WHAT YOU NEED TO DO
Check every line of the data and copy the ones where "agent" appears.

EXERCISE INPUTS
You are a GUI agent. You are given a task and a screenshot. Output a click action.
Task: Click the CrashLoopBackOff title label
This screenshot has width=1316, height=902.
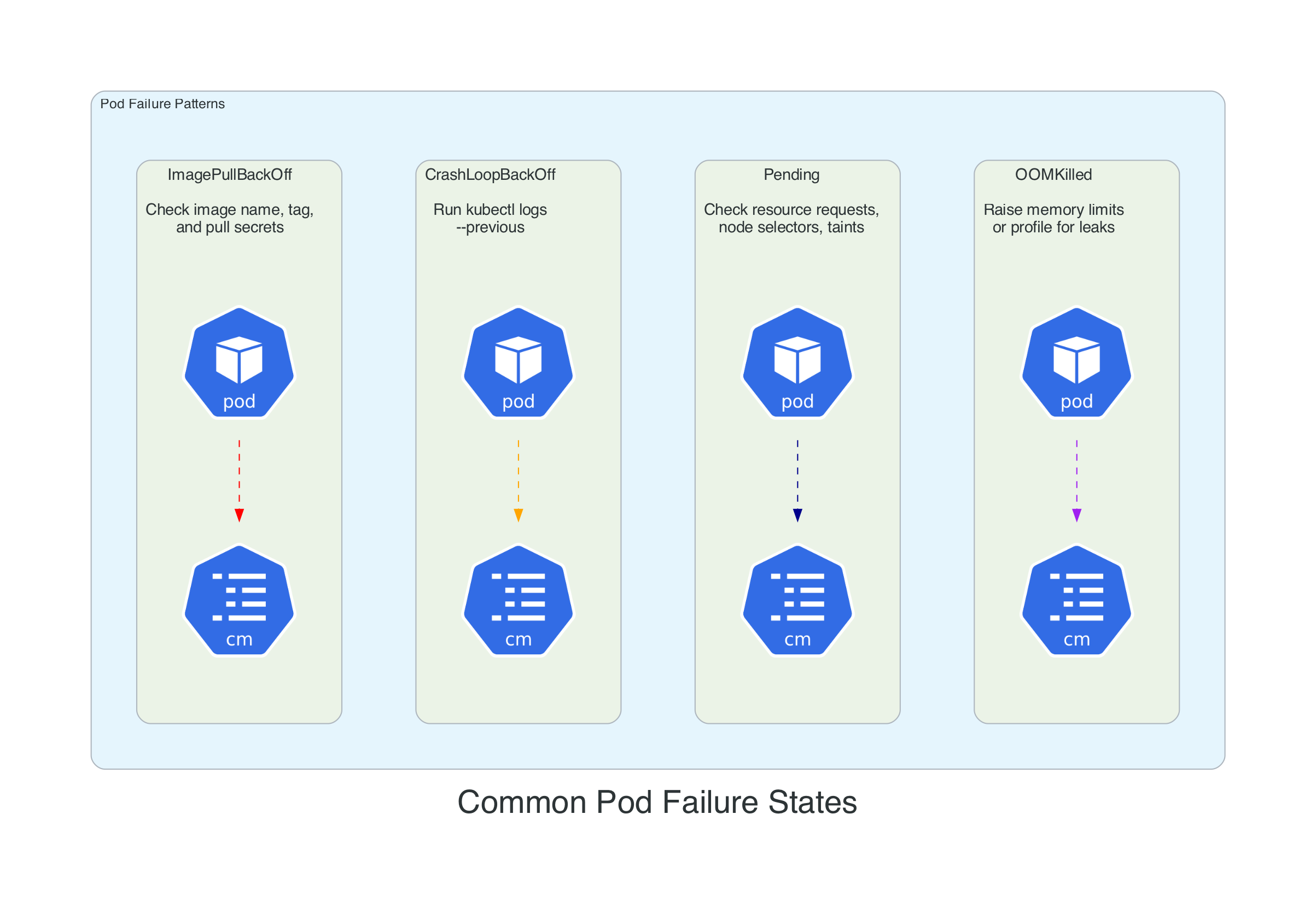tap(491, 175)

...

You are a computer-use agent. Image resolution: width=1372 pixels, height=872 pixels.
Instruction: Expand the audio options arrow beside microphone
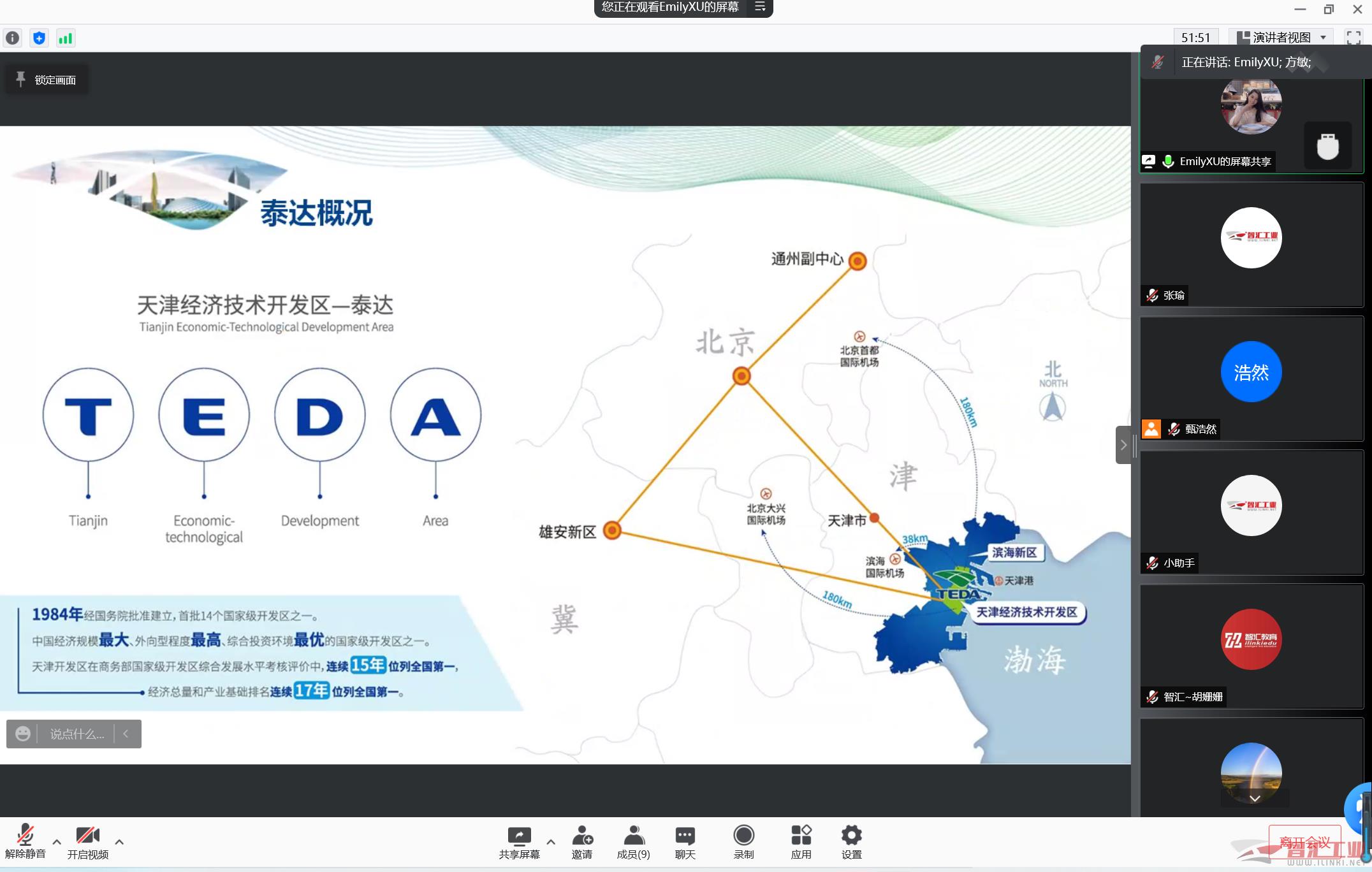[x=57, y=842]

...

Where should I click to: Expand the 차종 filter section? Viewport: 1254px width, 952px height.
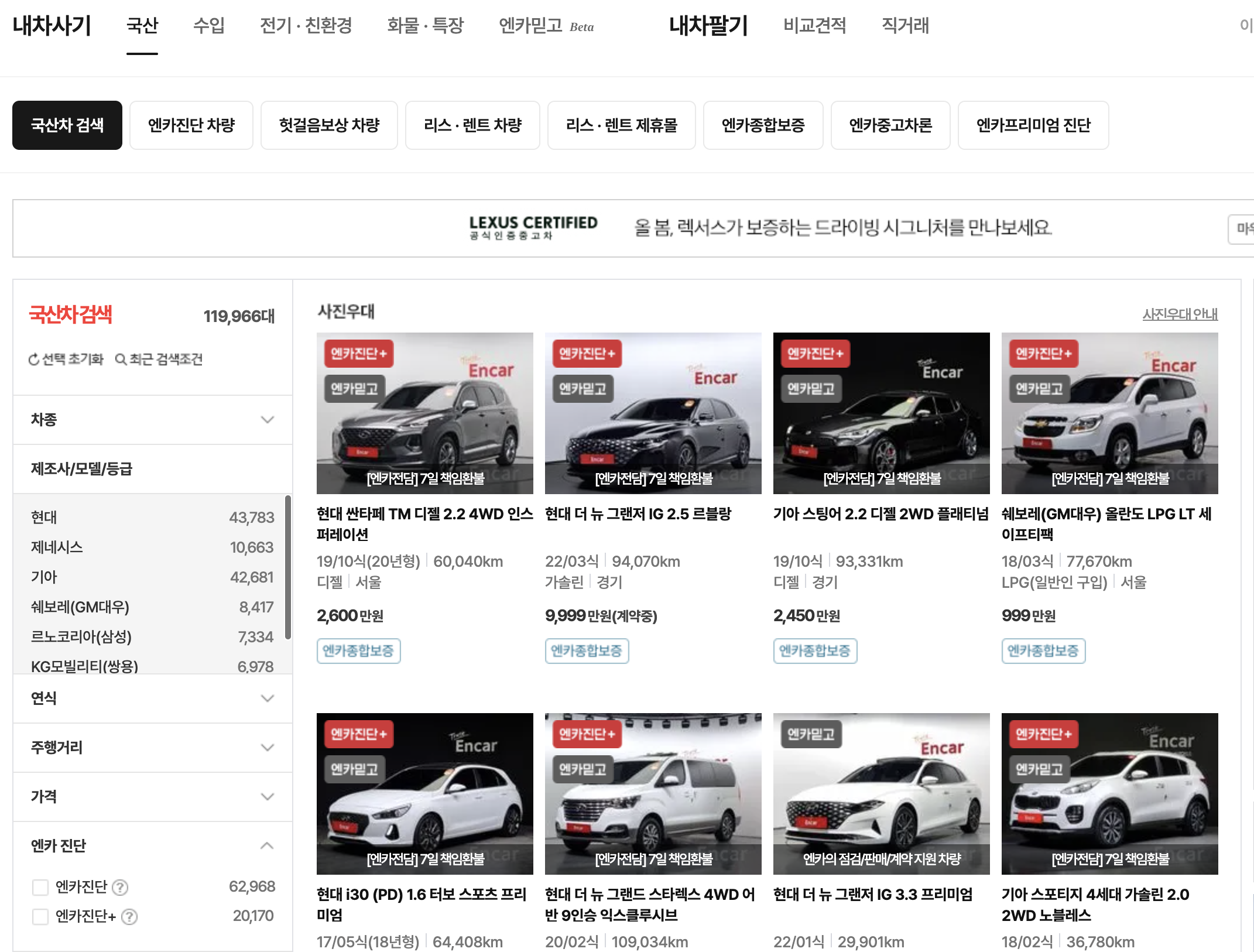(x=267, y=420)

ANSWER TO THE EXERCISE
You are a GUI agent. You are given a task and a screenshot. Output a click action.
You are a computer-use agent. Image resolution: width=1372 pixels, height=872 pixels.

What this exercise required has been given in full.